With last night’s passage of the Senate’s financial reform bill, next up is what’s called “conference,” where the House and Senate must resolve any differences and merge their two bills. In size and scope, the two bills are pretty much the same. But as always, the devil is in the details.
Here’s a breakdown of the differences between the House bill, shepherded through that chamber by Rep. Barney Frank (D-Mass.), the House financial services committee chairman, and the Senate’s, which relied on the negotiating acumen of Sen. Chris Dodd (D-Conn.), the banking committee chair, and Majority Leader Harry Reid’s (D-Nev.) hard-charging leadership. I’ll be updating this post as I dig through the two bills for more notable discrepancies.
Consumer protection: The House’s bill calls for an independent and—more importantly—standalone Consumer Financial Protection Agency. This CFPA would be in the mold of the Environmental Protection Agency, and its leader would be appointed by the White House, like the EPA’s director. The Senate’s bill would create a Consumer Financial Protection Bureau, housed within the Federal Reserve. That bureau would be independent—with its own budget, a presidentially-appointed leader, no influence from the Fed—but wouldn’t be standalone because it shares an address with the Fed.
Both the House and Senate’s consumer watchdogs would oversee would be nearly identical types of transactions. But there’s one big discrepancy: auto dealers. The House exempts them from oversight, the Senate doesn’t. Watch for the big dealer trade groups, like the National Automotive Dealers Association, to lobby furiously to preserve the House’s exemption in the final bill. Dealers, however, face a major opponent to that exemption: President Obama, who earlier this month said that “auto dealer-lenders make nearly 80 percent of the automobile loans in our country, and these lenders should be subject to the same standards as any local or community bank that provides loans. Auto dealer-lenders offering transparent and fair financing products to their customers should welcome these reforms, which will make their competitors who don’t play by the rules compete on a level playing field.”
Auditing the Fed: The House bill calls for a broad audit of the Federal Reserve, scrutinizing the Fed’s multitrillion-dollar bailouts in 2008 and 2009. The Senate bill does the same. The difference between the two is that the Senate’s audit language is far narrower in order to prevent the auditor from looking at and potentially politicizing how the Fed determines monetary policy, such as setting interest rates. The House bill would potentially allow the auditor to examine monetary policy, a reform the Fed has vehemently fought over the past year.

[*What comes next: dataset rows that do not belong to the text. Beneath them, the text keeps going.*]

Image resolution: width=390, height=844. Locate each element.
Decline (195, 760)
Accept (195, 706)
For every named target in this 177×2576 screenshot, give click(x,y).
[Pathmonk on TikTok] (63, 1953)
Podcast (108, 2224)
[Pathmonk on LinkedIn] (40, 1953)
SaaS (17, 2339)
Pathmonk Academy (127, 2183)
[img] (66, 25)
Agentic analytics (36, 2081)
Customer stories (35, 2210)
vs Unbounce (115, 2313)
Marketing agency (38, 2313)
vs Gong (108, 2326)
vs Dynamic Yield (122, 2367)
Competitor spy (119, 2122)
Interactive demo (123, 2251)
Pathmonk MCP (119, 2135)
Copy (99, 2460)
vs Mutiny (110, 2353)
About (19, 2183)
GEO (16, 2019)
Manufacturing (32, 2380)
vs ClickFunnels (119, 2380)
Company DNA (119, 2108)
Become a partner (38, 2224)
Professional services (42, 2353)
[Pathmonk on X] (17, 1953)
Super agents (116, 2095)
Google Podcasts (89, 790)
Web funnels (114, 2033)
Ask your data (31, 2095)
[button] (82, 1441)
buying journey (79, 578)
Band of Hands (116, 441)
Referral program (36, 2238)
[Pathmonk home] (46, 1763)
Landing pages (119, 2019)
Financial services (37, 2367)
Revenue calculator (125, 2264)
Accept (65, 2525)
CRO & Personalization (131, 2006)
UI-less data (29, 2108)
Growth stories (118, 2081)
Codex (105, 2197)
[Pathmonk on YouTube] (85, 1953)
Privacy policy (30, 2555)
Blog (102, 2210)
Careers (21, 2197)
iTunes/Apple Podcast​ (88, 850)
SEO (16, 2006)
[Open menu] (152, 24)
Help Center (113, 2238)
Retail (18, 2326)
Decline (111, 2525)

Derivatives: The Senate bill is considerably tougher and more far-reaching in its derivatives reform than the House version. Thanks to Sen. Blanche Lincoln (D-Ark.), the Senate bill would force big banks—think JPMorgan Chase, Bank of America—to break off their “swaps” trading desks (here’s a good description of what those are) and make them separate subsidiaries. Banks hate this proposal because these swaps desks are incredibly profitable. JPMorgan made $11.7 billion in profits last year, but a study by financial analysis firm Sanford C. Bernstein estimated that JPMorgan could lose as much as 10 percent of those profits under these new derivatives rules. The House bill does not include the spin-off provision, and the Obama administration doesn’t support it. Look for this proposal to be dropped during conference.
The House and Senate bills do align when it comes to shedding some light on derivatives trading and reducing systemic risk. Both the bills would force derivatives trades to go through “clearinghouses,” through which all derivatives trades must be approved and processed. Having a central counterparty forces buyers and sellers to put up cash or other collateral in case their trades go south, which helps lessen the blow of major losses in the derivatives markets. Instead of having one party absorb staggering losses (i.e., AIG in 2008), the losses are spread out more and the risk of catastrophic meltdown is greatly decreased. The two bills would also require most derivatives trades to take place on exchanges, like the New York Stock Exchange, where prices and volume are visible, a requirement sure to make it into the final bill.
Too-big-to-fail: Both bills would create a new council of regulators whose job would be to stop big banks from becoming too-big- or too-interconnected-to-fail. That council—consisting of the Treasury secretary and Federal Reserve chairman, among others—would collect financial data on deposits and consumer purchases, and use that data to track the growth of the nation’s biggest and most powerful banks. The House bill would give that council more power, like forcing banks to hold more capital reserves to cushion against losses if they’re engaging in a lot of risky deals. The Senate leaves those decisions to the Federal Reserve.